> **What you have to do**:
From the line of the climbing report below that begins "Climbers:", list each climber's name with the username that follows it.

> **Reading text**:
Cap-Snow Finish - Never Ending Punishment (Noah's Edition)
The Finish of all Finishes
Climbers: Mike Fyten (oldschool) Noah McKelvin (winter8000m) Steve Gladbach (sgladbach)
This is my description of Day 2 and finish of the traverse. It's a bit more detailed. I hope it's not to boring. This is the last report of the traverse.
The Team. L-R Noah, Steve, Kiefer, Mike
After getting quite far on the traverse, we all stared ahead at what we thought would be a cruise to the start of the final two pitches of 5.5 to the top of North Snowmass. Little did we know, we stared ahead at our worse nightmare. I thought to myself, we can't continue. We needed at least a whole day or more to finish this last part. It looked absolutely scary. These Gendarmes or "Satan's Horns" are the full crux of the route. Were they even possible to climb? The didn't look like it. They looked extremely dangerous and suicidal. That's probably why they have never been climbed through.
The rest of the traverse and crux of the route
After doing some research, I found no reports of anyone climbing the ridge proper threw the crux of the route. Only in 1952 had it been attempted but even them didn't reach into the heart of the gendarmes. All we had to do is finish this last part without dropping into the basin. Sounds easy right? Thinking now, there is a reason no one has ever climbed through that section to what we know of. It's the hardest climbing on the ridge on quite loose rock that is poorly protected.
The rest of the traverse. Extra Credit: spot the Gendarmes!
We all coordinated a date and the last weekend of September was agreed by everyone. This was the last ime for us to finish this thing. I didn't want to go into the winter leaving this undone. I was quite intimidated of these things. I thought the last 3 miles of the ridge was hard. These things looked flat out scary.

> **Data extract**:
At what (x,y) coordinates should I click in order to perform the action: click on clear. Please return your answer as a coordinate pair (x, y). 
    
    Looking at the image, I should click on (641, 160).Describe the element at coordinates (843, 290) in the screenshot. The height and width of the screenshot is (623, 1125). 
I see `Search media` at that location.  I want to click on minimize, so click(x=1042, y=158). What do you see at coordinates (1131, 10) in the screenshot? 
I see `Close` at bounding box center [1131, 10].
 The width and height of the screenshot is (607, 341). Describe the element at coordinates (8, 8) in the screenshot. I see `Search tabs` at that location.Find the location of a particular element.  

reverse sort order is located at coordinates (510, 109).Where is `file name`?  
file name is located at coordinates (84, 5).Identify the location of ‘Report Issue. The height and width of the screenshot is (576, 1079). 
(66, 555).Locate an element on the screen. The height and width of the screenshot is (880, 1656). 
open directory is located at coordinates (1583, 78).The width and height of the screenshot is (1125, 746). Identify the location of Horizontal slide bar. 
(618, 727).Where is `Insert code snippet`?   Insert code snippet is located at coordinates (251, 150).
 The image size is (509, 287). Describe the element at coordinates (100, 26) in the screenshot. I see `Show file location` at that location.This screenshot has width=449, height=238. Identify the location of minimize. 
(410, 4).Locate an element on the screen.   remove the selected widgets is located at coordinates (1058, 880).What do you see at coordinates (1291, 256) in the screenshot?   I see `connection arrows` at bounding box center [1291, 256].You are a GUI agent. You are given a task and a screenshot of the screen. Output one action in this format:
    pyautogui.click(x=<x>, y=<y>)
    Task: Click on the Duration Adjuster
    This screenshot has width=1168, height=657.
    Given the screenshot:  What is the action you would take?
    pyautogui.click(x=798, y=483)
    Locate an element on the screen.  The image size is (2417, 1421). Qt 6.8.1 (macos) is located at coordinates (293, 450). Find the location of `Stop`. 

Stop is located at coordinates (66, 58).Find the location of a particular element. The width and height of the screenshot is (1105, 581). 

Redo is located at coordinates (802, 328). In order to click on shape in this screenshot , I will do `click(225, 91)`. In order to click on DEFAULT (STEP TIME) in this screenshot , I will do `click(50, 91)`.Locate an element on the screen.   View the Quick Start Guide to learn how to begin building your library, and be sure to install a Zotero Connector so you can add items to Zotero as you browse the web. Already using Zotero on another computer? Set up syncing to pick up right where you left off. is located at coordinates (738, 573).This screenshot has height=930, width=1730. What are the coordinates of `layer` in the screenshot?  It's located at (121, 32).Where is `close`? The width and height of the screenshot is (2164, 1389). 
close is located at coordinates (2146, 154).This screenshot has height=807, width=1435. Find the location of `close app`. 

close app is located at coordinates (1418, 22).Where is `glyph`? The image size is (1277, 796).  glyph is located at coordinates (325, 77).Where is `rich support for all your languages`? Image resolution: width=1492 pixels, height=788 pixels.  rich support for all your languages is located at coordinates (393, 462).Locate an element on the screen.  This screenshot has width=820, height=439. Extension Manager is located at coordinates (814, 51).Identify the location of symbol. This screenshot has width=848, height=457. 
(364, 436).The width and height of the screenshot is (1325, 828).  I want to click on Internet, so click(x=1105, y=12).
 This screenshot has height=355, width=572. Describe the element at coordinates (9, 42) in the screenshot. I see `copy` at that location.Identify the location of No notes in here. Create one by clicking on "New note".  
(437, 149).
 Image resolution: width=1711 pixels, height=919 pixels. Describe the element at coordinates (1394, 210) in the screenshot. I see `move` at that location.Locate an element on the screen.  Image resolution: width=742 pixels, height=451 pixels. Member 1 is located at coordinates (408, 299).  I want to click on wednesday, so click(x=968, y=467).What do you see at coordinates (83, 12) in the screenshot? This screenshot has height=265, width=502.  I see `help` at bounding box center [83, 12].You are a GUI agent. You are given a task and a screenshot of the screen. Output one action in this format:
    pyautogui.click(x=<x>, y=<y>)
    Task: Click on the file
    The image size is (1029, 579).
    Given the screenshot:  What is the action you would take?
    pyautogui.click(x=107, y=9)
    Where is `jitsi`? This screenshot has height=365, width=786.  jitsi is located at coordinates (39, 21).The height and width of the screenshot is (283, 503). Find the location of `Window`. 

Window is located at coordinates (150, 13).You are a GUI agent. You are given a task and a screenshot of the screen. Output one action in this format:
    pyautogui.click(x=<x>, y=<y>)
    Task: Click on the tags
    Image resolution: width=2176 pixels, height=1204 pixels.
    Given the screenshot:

> **Reply**:
Mike Fyten (oldschool)
Noah McKelvin (winter8000m)
Steve Gladbach (sgladbach)